Biodiversity and tipping points in future freshwater ecosystems (LIMNOTIP)

The accelerating loss of global biodiversity has affected species in all biomes and ecosystem types. Eutrophication is and continues to be a major and severe environmental threat both within and outside Europe, which causes abrupt regime shifts, i.e. systems that reach "tipping points" and change from clear-water states to turbid conditions with dense algal blooms. Reaching such tipping points generally results in a dramatic decline in biodiversity. Using algae-zooplankton feeding experiments, we will investigate how changes in algal biodiversity along a productivityemperature gradient affect the amount of essential dietary nutrients (including lipids and their omega- 3 fatty acids) available for higher trophic levels. We hypothesize that, a) algal biodiversity increases with increasing phosphorus (P; limiting nutrient) concentrations and temperature, but decreases once P concentrations and temperature keep increasing (identification of P- and temperature-induced tipping points), and, b) increasing algal biodiversity initially increases the amount of omega-3 fatty acids per unit biomass, but levels off with further biodiversity increase. These tests will enable us to assess the `tipping point` at which the biochemical, dietary quality of algal biodiversity decreases. As a consequence, we predict that reduced algal biodiversity will lead to lower nutritional values of e.g. crustaceans, which constitute major dietary energy for fish. Hence, changes in algal biodiversity due to climate change may affect processes determining the resilience and induce tipping points for biodiversity and social-ecological systems.

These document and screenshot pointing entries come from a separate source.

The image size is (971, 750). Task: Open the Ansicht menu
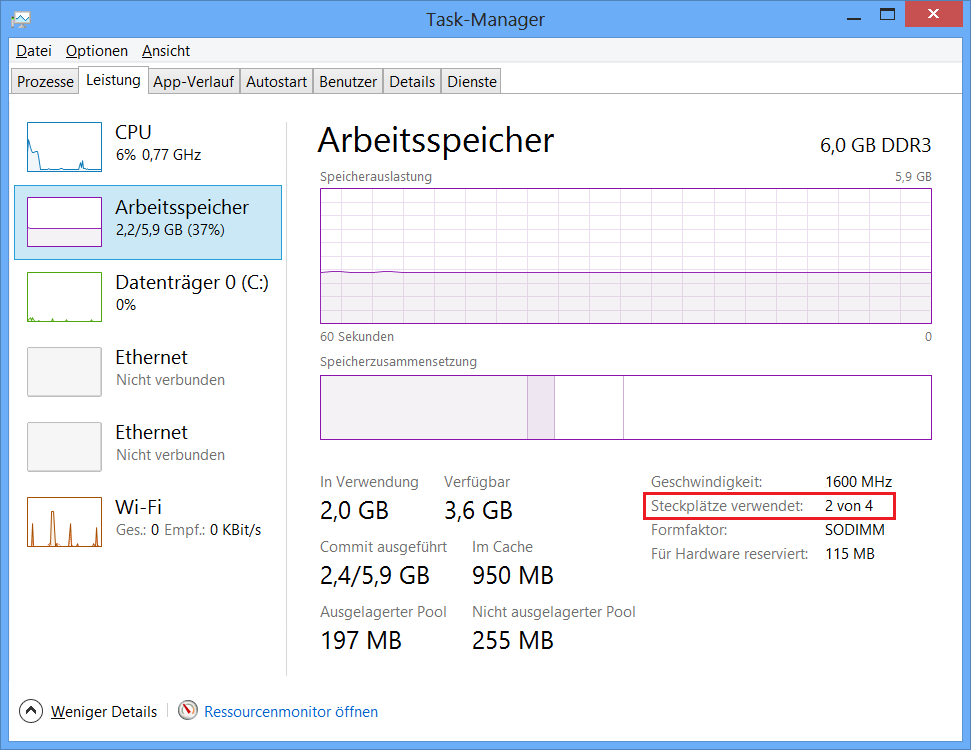click(166, 51)
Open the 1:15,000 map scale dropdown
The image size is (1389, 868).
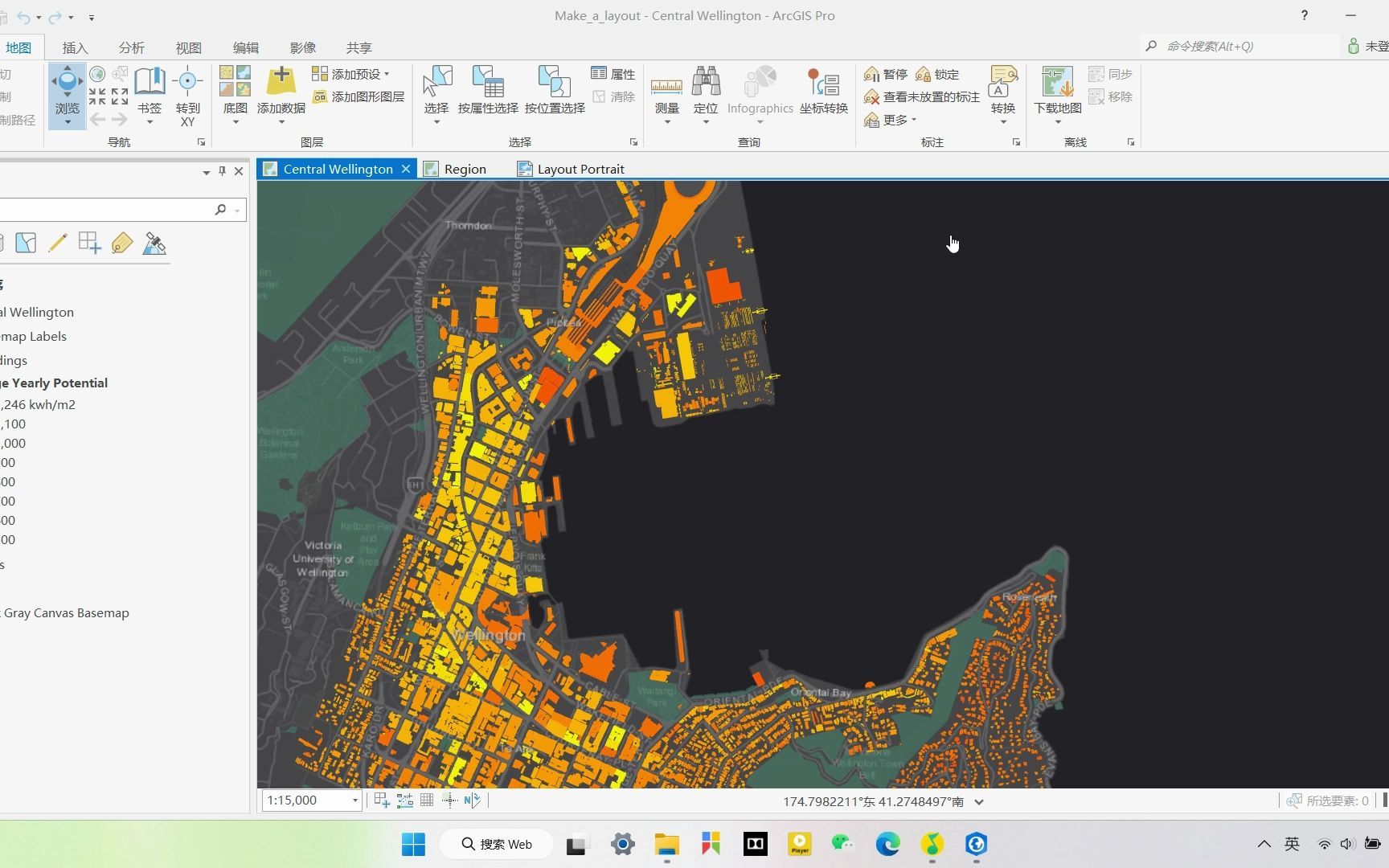point(354,800)
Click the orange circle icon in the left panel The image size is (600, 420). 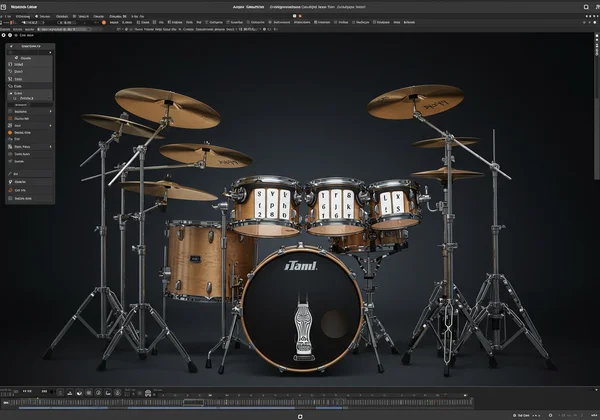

The rationale to launch LIMNOTIP as an international research project was that despite freshwater ecosystems constitute a tremendous resource of great economic, scientific, cultural and recreational value for human society, they are heavily affected by human activities throughout Europe. In shallow lakes, one of the most important effects is abrupt regime shifts i.e. where lakes reach a tipping point and change from a clear-water state with lush stands of submerged macrophytes to turbid conditions with dense algal blooms. Reaching such a tipping point generally results in a dramatic decline in biodiversity and, further, the value of the lakes as providers of goods and services decreases. Knowledge about early warning signals before a tipping point will be of immense value in the development of tools for proper restoration and sustainable management. However, it was as yet not clear how deep, oligotrophic lakes, typical for the European Alps, will be affected by climate change? Our part of LIMNOTIP in Austria has thus focused on predicting future effects of climate warming and other large-scale environmental perturbations, such as increased run-off of humic substances from the catchments (brownification). We have addressed those issues in experimental scenarios and performed long-term mesocosm studies and showed that increases in water temperature caused smaller and faster-growing plankton to develop, whereas additional browning of water had very little effect on plankton. Overall, we conclude that the planktonic biodiversity decreased with increasing water temperature and that the nutritional quality of plankton decreased concurrently.